Take for example, this kind of question I am supposed to work through as an example:
A ball is thrown vertically upward with a speed of 7.2 m/s. On the way down the ball hits a flag pole that’s 1.2 meter above from where it was thrown.
It’s a goalless problem, so I’ll have to decide something to solve for. Let’s go with, “How long will the ball take to get to its highest point?” … Here we go. Well, we know that the ball loses 9.8 m/s every second, but it only needs to lose 7.2 m/s. That must mean that the time to reach its highest point is less than 1 second. How much less? Well, it’s certainly greater than half of a second, because half a second would be time to lose 4.9 m/s. So, a number that is too high is 1 second, and a number that is too low is 0.5 s. I would guess it’s probably pretty close to 3/4 of second, because 7.2 seems pretty close to in between 4.9 and 9.8.

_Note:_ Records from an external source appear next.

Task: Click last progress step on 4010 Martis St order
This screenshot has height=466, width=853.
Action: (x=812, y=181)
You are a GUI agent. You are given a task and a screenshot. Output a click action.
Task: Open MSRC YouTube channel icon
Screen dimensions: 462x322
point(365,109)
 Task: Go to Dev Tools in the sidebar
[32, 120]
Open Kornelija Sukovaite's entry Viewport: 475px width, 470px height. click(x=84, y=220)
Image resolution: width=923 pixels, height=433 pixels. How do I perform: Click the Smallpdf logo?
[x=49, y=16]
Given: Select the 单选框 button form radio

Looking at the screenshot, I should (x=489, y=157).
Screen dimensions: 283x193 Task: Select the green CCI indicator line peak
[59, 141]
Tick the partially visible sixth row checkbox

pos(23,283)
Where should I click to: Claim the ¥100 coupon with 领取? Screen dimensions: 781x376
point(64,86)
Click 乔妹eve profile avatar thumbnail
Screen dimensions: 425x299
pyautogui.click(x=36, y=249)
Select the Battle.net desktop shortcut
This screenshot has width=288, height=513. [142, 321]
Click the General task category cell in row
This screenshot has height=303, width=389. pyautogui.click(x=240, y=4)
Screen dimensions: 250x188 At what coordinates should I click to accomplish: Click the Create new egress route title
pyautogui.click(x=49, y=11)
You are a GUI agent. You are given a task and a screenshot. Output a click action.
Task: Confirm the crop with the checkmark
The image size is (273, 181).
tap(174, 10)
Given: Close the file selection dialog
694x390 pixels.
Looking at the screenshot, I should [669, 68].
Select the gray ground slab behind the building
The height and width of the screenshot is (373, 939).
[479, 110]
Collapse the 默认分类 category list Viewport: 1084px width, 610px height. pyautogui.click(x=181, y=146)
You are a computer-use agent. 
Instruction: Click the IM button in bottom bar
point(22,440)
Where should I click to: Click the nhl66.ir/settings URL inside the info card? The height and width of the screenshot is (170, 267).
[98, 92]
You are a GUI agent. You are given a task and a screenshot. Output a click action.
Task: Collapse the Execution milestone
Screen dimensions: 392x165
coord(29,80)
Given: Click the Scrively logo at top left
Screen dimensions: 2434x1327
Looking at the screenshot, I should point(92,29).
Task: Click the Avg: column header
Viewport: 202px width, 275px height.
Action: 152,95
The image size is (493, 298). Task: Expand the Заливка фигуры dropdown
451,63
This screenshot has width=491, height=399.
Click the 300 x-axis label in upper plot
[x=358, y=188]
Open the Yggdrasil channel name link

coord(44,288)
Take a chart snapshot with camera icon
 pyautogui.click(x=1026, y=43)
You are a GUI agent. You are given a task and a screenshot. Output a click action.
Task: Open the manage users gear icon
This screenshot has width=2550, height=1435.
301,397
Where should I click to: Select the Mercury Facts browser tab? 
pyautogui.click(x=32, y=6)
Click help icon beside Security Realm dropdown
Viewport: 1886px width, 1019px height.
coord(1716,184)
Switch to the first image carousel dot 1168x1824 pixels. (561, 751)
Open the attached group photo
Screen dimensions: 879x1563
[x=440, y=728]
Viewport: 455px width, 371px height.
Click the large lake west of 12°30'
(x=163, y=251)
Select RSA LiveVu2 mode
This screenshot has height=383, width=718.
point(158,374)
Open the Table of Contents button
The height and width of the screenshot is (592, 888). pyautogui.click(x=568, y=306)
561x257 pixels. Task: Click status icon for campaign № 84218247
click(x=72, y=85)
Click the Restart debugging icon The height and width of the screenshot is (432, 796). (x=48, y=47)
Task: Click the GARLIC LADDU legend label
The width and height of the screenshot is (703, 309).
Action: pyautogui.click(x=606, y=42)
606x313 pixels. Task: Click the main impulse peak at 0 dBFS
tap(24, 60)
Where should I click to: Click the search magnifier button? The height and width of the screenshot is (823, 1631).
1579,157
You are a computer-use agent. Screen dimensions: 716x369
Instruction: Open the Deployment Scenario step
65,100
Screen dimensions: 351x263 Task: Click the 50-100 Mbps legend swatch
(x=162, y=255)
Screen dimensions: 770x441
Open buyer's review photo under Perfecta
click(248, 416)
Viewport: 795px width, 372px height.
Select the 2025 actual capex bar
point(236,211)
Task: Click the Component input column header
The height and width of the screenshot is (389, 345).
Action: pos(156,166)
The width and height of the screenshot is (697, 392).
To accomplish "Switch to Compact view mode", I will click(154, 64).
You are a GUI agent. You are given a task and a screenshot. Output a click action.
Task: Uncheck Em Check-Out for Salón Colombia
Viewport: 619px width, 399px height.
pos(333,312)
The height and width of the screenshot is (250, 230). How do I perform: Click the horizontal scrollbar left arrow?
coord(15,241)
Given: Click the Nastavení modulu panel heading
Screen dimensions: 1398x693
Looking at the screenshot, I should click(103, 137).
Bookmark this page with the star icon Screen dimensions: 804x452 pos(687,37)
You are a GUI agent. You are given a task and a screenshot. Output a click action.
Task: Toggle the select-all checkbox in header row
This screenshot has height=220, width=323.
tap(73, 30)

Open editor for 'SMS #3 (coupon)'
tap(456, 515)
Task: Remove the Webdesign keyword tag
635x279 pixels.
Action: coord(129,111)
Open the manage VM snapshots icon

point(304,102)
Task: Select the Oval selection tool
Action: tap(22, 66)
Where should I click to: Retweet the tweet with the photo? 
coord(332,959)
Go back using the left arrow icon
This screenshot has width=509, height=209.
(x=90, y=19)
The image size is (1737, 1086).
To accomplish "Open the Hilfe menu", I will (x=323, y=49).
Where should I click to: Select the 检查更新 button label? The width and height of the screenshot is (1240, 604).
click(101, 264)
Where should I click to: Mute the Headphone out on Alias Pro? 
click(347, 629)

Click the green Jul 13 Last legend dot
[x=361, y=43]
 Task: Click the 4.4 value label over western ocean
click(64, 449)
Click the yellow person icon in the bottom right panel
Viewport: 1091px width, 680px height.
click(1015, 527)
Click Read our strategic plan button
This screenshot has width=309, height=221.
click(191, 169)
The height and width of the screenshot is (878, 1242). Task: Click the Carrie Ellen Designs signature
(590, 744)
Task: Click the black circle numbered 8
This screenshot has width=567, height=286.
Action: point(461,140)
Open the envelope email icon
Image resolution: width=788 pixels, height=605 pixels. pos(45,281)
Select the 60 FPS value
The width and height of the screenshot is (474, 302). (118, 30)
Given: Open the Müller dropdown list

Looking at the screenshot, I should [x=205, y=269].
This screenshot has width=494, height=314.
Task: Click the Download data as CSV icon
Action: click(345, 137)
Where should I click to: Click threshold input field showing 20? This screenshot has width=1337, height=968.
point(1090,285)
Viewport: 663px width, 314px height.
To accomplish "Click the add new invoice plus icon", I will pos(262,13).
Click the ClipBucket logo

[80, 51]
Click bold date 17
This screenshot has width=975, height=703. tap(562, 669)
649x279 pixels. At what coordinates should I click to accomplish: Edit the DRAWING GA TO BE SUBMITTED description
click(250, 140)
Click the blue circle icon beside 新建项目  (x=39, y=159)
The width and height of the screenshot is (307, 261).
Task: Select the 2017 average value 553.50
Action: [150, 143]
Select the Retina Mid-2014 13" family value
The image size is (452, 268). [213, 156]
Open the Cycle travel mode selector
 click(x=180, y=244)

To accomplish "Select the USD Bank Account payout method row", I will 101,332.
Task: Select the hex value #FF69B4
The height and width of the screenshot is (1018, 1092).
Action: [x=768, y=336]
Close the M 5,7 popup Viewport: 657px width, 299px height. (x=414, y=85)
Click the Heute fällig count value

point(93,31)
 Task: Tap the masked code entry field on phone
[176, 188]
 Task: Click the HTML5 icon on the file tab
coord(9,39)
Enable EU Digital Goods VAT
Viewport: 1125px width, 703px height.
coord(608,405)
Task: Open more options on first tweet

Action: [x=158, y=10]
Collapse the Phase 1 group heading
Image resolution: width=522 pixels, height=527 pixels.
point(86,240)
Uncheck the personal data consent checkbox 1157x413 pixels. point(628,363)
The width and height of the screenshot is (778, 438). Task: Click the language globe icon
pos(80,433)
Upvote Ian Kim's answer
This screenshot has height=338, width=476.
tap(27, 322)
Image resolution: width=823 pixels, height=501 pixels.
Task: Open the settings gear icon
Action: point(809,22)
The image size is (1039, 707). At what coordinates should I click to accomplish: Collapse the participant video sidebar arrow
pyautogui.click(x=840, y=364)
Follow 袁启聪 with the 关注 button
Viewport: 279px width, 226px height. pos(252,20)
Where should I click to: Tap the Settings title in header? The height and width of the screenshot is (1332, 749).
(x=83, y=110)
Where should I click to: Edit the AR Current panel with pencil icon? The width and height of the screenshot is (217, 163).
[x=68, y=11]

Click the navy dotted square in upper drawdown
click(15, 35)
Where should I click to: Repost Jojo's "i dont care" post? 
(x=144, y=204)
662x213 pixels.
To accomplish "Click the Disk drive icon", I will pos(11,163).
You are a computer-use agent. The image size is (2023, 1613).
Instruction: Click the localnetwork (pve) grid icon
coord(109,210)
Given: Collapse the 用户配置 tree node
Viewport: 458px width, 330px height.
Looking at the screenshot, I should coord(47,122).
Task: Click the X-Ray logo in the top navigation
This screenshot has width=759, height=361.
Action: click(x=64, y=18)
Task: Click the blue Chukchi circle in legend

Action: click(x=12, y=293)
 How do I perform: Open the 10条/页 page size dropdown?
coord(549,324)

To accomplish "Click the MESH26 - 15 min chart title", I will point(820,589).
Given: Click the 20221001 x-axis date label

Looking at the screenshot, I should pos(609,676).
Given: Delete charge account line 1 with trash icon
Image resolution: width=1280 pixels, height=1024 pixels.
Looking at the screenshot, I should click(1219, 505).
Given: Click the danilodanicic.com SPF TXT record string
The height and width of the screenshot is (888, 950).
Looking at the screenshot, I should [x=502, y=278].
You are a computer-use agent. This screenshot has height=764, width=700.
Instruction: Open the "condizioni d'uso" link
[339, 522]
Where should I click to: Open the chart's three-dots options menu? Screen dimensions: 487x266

What’s the actual answer? About .73 seconds.
OK. Now on to another question. “How high will it go?” Well, the average velocity of the ball during the trip will be right in the middle of its starting velocity (7.2 m/s) and its ending velocity (0 m/s). That makes its average velocity 3.6 m/s–I can divide by two in my head. Given that I’ve concluded in the first part a travel time of 3/4 of a second, this must mean it must have traveled less than 3.6 m, because it would have taken an entire second to travel 3.6 m, and it didn’t have that much time. My reasoning is that it should go 3/4 of the way to 3.6m in 3/4 of a second. This is actually pretty easy to reason about, because 36 = 9 * 4. So, I’d say it would have gone about 2.7 meters during that time.
OK, so what’s the actual answer? 2.6 meters
OK, so how much time to hit the flag? Well, it took 3/4 of a second to go up. It would have taken another 3/4 of a second to go down, but it didn’t quite go all the way down because it hit the flag. So, How far did it get? Well, it got a little over half way down (2.7-1.2 = 1.5). Let’s just call it half for good measure. Now it might be tempting to think it took half the time to go half way down as the whole way down. That would be true if it was moving at constant velocity. But it’s moving slower earlier and faster later, because it takes time to speed up. Given that, we know that it must take MORE than half the time to cover half the distance, because that’s the slow part of the motion. By that alone we can say that it must have taken more than 3/4 + 3/8 = 9/8 of a second. So we have a lower bound of 1.1 s and an upper bound of 1.5 seconds. Let’s just guess that’s it took 0.5 second, because that’s more than half of .75 seconds.
That would mean the whole trip should be about 1.25 s = 0.75s on the way + 0.5s on the way down seconds.
The real answer? 1.2 seconds.
OK. So, some of this is a bit much. But, I didn’t have to use equations.